**WRITTEN PROBLEM A**
Answer these questions about the panel announcement:
(i) On what day and at what time does the panel take place?
(ii) In which library is the panel held?
(iii) Which new tools do some scholars say let the powerful dominate civil society and the public sphere?

**QUOTED TEXT**
Terry Winograd winograd at cs.stanford.edu
Mon May 4 13:51:13 PDT 2009


*the department of communication presents*
* *
*Rebele Panel on New Media and Political Communication*


*2:00-4:00pm Thursday | May 14*
*Mendenhall Library | McClatchy Hall*
*450 Serra mall | Stanford University*


OVER THE LAST DECADE, scholars have argued that enormous changes have taken
place in the political process and public sphere.  The ubiquity of digital,
networked communications technologies has reshaped the spaces where citizens
come together to debate issues of public concern, how political
organizations communicate with voters, and the collective action of social
movements, advocacy groups, and networks of citizens.  Amid these changes, a
startling range of pronouncements on the future of democracy has ensued.
For some scholars, digital technologies promise nothing less than the
realization of participatory democracy and a realignment of political power,
as information costs fall dramatically affording new ways of producing
culture and knowledge and acting collectively.  For others, digital media
enable the powerful to dominate civil society and the public sphere given
new tools for surveillance and the micro-targeting of political
communication.  Finally, some scholars look to the ways that new media
amplify existing patterns of an exclusionary political debate through a
sociotechnical infrastructure that rewards those most informed, popular, and
wealthy among us.

**EXERCISE INPUTS**

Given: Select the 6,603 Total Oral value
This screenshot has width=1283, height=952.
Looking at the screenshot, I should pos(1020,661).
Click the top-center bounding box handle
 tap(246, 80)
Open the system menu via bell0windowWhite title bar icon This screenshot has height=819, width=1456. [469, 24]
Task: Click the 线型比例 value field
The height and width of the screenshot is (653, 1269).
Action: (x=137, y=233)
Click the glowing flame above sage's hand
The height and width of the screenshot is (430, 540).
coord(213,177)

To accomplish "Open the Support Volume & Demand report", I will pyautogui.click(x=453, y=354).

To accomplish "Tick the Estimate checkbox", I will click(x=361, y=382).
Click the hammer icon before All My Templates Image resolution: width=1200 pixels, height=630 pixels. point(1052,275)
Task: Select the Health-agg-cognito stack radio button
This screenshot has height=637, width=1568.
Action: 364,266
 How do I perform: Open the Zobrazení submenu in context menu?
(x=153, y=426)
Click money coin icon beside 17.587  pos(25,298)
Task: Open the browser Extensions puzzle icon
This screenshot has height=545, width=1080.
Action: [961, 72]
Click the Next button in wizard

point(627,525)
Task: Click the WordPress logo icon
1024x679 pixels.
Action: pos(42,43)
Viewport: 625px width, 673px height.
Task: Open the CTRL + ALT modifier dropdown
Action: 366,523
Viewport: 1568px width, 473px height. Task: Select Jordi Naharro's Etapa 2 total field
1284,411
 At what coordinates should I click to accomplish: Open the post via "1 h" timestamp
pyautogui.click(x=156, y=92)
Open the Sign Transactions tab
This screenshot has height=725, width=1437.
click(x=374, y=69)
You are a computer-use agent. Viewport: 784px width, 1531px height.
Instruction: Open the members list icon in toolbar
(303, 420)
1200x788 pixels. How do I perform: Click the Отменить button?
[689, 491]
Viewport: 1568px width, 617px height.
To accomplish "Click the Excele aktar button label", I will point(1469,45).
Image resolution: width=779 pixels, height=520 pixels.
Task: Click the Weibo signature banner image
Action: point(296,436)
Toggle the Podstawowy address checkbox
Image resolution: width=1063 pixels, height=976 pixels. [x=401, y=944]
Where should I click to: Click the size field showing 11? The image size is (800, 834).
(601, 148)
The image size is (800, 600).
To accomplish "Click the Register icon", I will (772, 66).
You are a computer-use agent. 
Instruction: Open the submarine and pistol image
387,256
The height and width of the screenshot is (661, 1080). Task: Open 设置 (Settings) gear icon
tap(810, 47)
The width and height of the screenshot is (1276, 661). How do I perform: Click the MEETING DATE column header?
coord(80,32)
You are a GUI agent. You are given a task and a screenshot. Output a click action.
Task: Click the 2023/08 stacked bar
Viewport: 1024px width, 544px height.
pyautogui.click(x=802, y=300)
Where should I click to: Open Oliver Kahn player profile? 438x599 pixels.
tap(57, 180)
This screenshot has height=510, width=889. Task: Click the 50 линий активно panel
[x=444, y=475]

**WRITTEN PROBLEM B**
Recast the records from the line that contains "The height and width of the screenshot is (661, 1080)." through the end of the records as a JSON list of strings, one string per line, with blank lines left out.

**RESULT A**
(i) Thursday, May 14, from 2:00 to 4:00pm
(ii) Mendenhall Library
(iii) Tools for surveillance and for the micro-targeting of political communication

**RESULT B**
[
  "The height and width of the screenshot is (661, 1080). Task: Open 设置 (Settings) gear icon",
  "tap(810, 47)",
  "The width and height of the screenshot is (1276, 661). How do I perform: Click the MEETING DATE column header?",
  "coord(80,32)",
  "You are a GUI agent. You are given a task and a screenshot. Output a click action.",
  "Task: Click the 2023/08 stacked bar",
  "Viewport: 1024px width, 544px height.",
  "pyautogui.click(x=802, y=300)",
  "Where should I click to: Open Oliver Kahn player profile? 438x599 pixels.",
  "tap(57, 180)",
  "This screenshot has height=510, width=889. Task: Click the 50 линий активно panel",
  "[x=444, y=475]"
]